*** WORKING DATA ***

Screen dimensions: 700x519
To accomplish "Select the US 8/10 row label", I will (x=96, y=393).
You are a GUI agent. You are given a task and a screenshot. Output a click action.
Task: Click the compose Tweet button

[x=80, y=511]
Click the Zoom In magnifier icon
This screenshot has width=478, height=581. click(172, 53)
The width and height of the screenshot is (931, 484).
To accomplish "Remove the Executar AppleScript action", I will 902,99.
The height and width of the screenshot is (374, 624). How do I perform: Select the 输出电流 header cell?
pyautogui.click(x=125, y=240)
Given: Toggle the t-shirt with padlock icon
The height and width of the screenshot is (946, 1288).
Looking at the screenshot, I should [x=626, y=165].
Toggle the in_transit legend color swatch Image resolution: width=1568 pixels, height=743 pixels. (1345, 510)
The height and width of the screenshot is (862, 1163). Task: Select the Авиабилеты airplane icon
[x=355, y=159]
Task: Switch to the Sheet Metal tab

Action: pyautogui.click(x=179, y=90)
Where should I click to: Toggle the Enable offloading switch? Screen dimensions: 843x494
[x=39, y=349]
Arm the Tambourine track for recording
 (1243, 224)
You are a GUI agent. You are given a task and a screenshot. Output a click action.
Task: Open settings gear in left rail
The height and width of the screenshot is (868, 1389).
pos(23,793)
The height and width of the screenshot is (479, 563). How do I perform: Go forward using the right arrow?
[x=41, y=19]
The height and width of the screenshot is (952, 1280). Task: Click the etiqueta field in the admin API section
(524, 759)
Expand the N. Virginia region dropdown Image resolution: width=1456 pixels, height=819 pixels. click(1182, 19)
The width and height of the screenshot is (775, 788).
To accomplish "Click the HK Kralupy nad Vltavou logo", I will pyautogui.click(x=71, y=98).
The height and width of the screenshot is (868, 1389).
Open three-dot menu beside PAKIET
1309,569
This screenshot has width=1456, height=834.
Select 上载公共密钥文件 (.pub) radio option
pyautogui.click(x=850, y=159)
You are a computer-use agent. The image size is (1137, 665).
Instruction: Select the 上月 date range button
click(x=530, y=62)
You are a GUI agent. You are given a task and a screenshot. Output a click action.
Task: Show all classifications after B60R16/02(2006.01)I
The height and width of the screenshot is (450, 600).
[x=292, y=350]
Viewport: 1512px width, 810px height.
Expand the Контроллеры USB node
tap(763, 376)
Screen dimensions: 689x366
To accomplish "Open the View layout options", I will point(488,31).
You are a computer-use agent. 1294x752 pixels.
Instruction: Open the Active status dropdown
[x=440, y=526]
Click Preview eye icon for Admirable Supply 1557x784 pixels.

***

**EXERCISE DIRECTIONS**. Which lines of the listing contain the string "pixels"? Gather each of them.

**EXERCISE RESULT**.
Toggle the in_transit legend color swatch Image resolution: width=1568 pixels, height=743 pixels. (1345, 510)
Expand the N. Virginia region dropdown Image resolution: width=1456 pixels, height=819 pixels. click(1182, 19)
You are a computer-use agent. 1294x752 pixels.
Click Preview eye icon for Admirable Supply 1557x784 pixels.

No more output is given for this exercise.